FIFTEEN YEARS AFTER HIS COMEDIC BREAKTHROUGH, CHRIS ROCK IS STILL BRINGING THE PAIN.
THE FEARLESS FUNNYMAN, ACTOR AND PRODUCER TIRELESSLY RUNS AROUND HOLLYWOOD—YET STILL FINDS TIME TO APPRECIATE KANYE WEST’S REUPHOLSTERING SKILLS. HOW DOES HE BALANCE ALL THAT WITH RAISING A NORMAL FAMILY? CHANGING DIRTY DIAPERS WAS A START .--KIM OSORIO & MARK MANN
EVERYTHING ISN’T FUNNY. But Chris Rock can ﬁnd humor in just about anything. Fifteen years after his breakthrough HBO special Bring the Pain, Rock remains the kind of comedian whose routines have enough range to touch grandmas and grumpy old men. But what he’s really doing is less about making you laugh at him, and more about making you laugh at yourself. Call it mind-tickling.

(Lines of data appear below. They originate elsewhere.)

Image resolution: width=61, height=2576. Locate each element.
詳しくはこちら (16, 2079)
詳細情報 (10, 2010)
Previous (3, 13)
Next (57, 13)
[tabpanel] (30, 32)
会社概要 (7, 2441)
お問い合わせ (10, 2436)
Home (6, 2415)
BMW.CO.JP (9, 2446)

Rock has been tickling our minds for years. Be it onstage or on ﬁlm, CR has taken your truth—your relationship, your politics, your life—and turned it into his material. Without a PC bone in his slinky frame, he’s still that social assassin telling it like it is for your betterment. Because that’s what family does.
But while he’s cracking you up with his spin on reality, the 46-year-old is also turning his own life into entertainment for everybody. Whether he’s star- ring on Broadway (The Motherfucker With the Hat), producing a documentary that encourages women to chill with the hair relaxers (Good Hair) or acting in a ﬁ lm that pokes fun at parenthood (Grown Ups), Chris Rock has taken his experiences as a Black man and made them funny enough for everyone to laugh at.
VIBE: We had to aggressively seek you out for this Hollywood issue. Thanks for agreeing to do the interview.
CHRIS ROCK: Is this the VIBE Hollywood issue? Is it me and Boris Kodjoe? I’m sure he’s in the VIBE Hollywood issue. It’s VIBE! Some of your usual suspects. They’ll be Nia Long. Tyler Perry—that goes without saying—and his cast of characters. Tasha Smith. There’s got to be a Tasha Smith piece in there. Tasha Smith has been in more movies probably in the last ﬁve years than Meryl Streep! She’s hot. I’m cool with her. I’ve known her forever. But I didn’t see Jumping the Broom yet. Or “Boiling the Grits,” but I’m planning on it. People like it. I’ve heard good things.
The last time you appeared on the cover of VIBE (November 1999) you were running for president. In your 2003 ﬁlm Head of State, you actually ran for president. Years later the idea of a Black president is no joke. How do you rate the Obama presidency so far?
He’s doing all right. I’m glad I got to see it.
What about those unemployment numbers?
There’s a lot of great things about the Internet, but the Internet was also like a tsunami that totally wiped out a lot of jobs. And you know that’s not his fault. Like, I was actually born in South Carolina. In Georgetown, S.C., the number one business was the paper. Now Georgetown is a ghost town. So many things are just gone because of the Internet. Some of these jobs ain’t comin’ back. People are going to have to learn new skills.
With wars overseas and the economy at home messed up, it’s a hell of a time to run the country.
I hope there’s a second term. I think you know the change people want honestly can only be made from a power position. And the most powerful position is knowing that you can’t run again. And you can kinda do what you want.
Switching topics, what movies have you seen lately?
I liked Bridesmaids. It was really good. It kinda felt like a female Hangover. [It was] easily the funniest movie of the summer. Oh, and I saw X-Men.
Do you actually go to the theater to see the movies or do they send the movies to your house?
I’m really normal. I don’t have a lot of minions. I go in the daytime. I try not to go at night. I get the kids off to school and then go to the movies. They have 10 a.m. [showings] on a weekday. It’s like me and some soccer moms.
So let’s talk about the movies that you’re making. Are you working on anything?
Right now, I’m working on a movie, What to Expect When You’re Expecting. It stars J-Lo. Is that based on the books? It’s kinda based on the title of the books.
What made you decide to do it?
I read the script, and the script was good. The part was good. I’m a guy in the movie, a single father that’s actually into it. It’s like, I hate movies where guys, they see a diaper and they start crying and, you know, they get the baby’s milk all over them. The stumbling-dad movies. I hate them.